The story takes place almost 70 years after Master of Arena. Following the colonization of Mars, a powerful organization called the Frighteners overthrows the government at the behest of their leader, the enigmatic Leos Klein. The player is a mercenary who is tasked with dismantling the Frighteners and defeating Klein.
Armored Core 2's gameplay is largely similar to that of its predecessors. Players take control of powerful machines called Armored Cores and engage in dangerous missions or fight in the Arena against other pilots. Like earlier games, Armored Core 2 features a local multiplayer mode that includes a console linking feature and allows two players to fight each other with their own custom Armored Core.
Armored Core 2 is a third-person shooter in which players pilot machines called Armored Cores.
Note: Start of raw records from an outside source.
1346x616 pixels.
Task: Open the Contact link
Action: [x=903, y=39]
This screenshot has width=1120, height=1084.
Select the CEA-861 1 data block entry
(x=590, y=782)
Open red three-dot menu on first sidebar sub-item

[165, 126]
These Cores can be fully customized with different parts, weapons, and paint schemes to create a unique loadout. Players must balance their loadout to ensure that they aren't too heavy or are using too much power. In order to purchase more parts, players must earn credits through missions or the Arena.
Missions are largely unchanged from the original Armored Core. Players are given an objective to complete in open levels and can complete the objective however they choose. Enemies can consist of automated machines called MTs, mysterious unmanned weapons called Disorders, or other Armored Core pilots. Upon completion, repair and ammunition costs are deducted from the reward payout. If a player fails a mission, those costs are directly deducted from their overall balance.
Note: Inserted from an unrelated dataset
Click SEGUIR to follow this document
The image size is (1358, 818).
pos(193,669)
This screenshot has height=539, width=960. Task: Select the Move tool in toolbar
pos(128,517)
The Arena is a largely freeform gamemode that the player can enter at any time. At the start of the game, the player is ranked at the bottom of a 50-person ladder and must fight their way to the top. Some ranked pilots can be killed over the course of the story missions and removed from the ladder. As players win, they can earn credits or parts for their victories that can be used in both the Arena and story missions.
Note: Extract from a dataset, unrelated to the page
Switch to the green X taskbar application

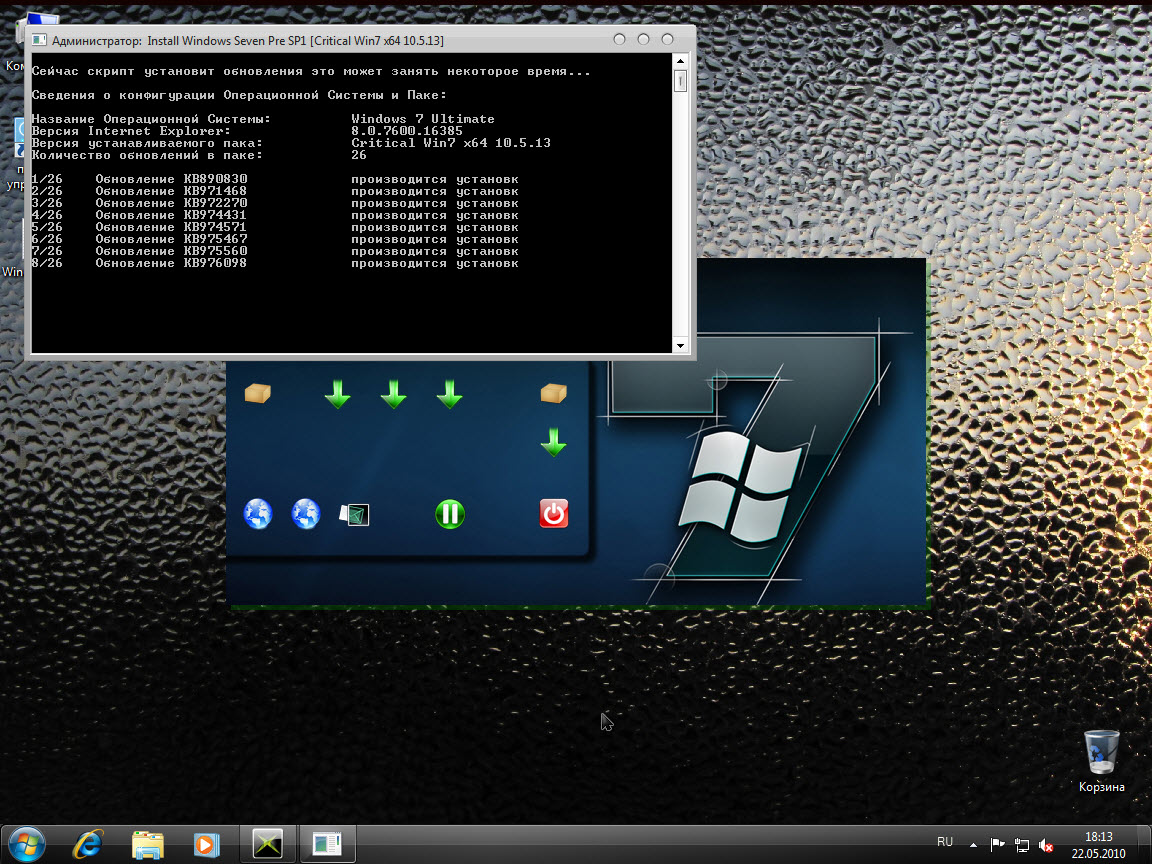pos(268,844)
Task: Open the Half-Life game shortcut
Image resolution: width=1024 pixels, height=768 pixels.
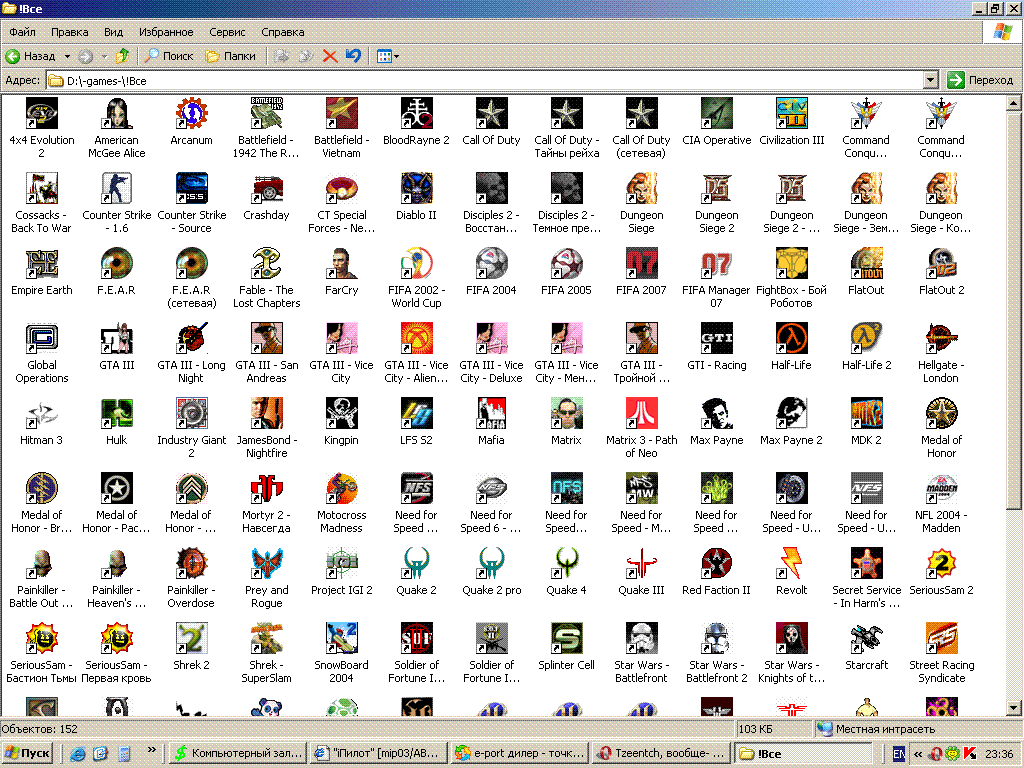Action: coord(791,338)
In addition to missions and the Arena, a local multiplayer mode allows players to fight their friends via split screen or console linking with a Sony I-link Fire Wire cable. While split screen only requires one copy of the game, console linking requires two copies, along with two separate consoles and two televisions. Console linking allows for a larger number of location options in the game mode. Players with existing saves can load their custom Armored Core into these multiplayer matches.
67 years after Master of Arena, Earth's second largest corporation, Zio Matrix, acquires plans for a research project on Mars, dating back before the Great Destruction. Using these plans, Zio Matrix sends a research team to Mars to begin the Terraforming Project, which causes the Martian surface and atmosphere to approximate that of Earth. Other corporations learn of the project and quickly follow Zio Matrix, bringing with them the competitive environment that existed on Earth, and the employ of the mercenaries of Nerves Concord.
As the three companies' war comes to a close, Zio Matrix attempts a coup against the government, which has regained control through its elite mercenary team, The Frighteners, led by Leos Klein. But in the chaos that ensues, the Frighteners turn on the government, assassinate its leader, and take control of powerful technology. The player character is tasked with confronting them and saving the human populace of Mars.
Armored Core 2 was initially released in Japan for the Sony PlayStation 2 on August 3, 2000. FromSoftware partnered with Agetec and released a North American version on October 26 the same year as a launch title for the PlayStation 2. A European version was released in partnership with Ubisoft on March 23, 2001.
Reviewers praised the graphical quality of Armored Core 2. Game Informer's Andrew Reiner called the lighting effects and environments "absolutely incredible". GamePro's Cheat Monkey wrote that "the graphics bring the AC world to life". Nebojsa Radakovic from Game Revolution found the "particle effects [to be] impressive". AllGame's Jon Thompson, on the other hand, didn't find the graphics to be as groundbreaking as his peers, writing "it still looks acceptable".
Gameplay had mixed responses. GameSpot's Frank Provo called it the game's "true beauty". IGN's David Smith wrote that the "progression curve occasionally leaps in bizarre directions at times". Planet PS2's Jessyel Gonzalez agreed with Smith's complaints, noting that the game "demand[s] every single bit of patience in your mind to master the game".
Criticism was directed at the control scheme, with IGN's Smith noting that the game "has dragged its old control scheme into the new generation with it, and we gamers are much poorer for it". AllGame's Thompson added: "The mechs are not as responsive as they should be, the targeting is oversensitive, and on the whole, the process of combat sometimes becomes more of a hassle than a good time".
Chet Barber reviewed the PlayStation 2 version of the game for Next Generation, rating it four stars out of five, and stated that "definitely one of the best titles currently available for PS2. Certainly worth owning, unless you're turned off by the complex mech-building system or you hate mechs entirely".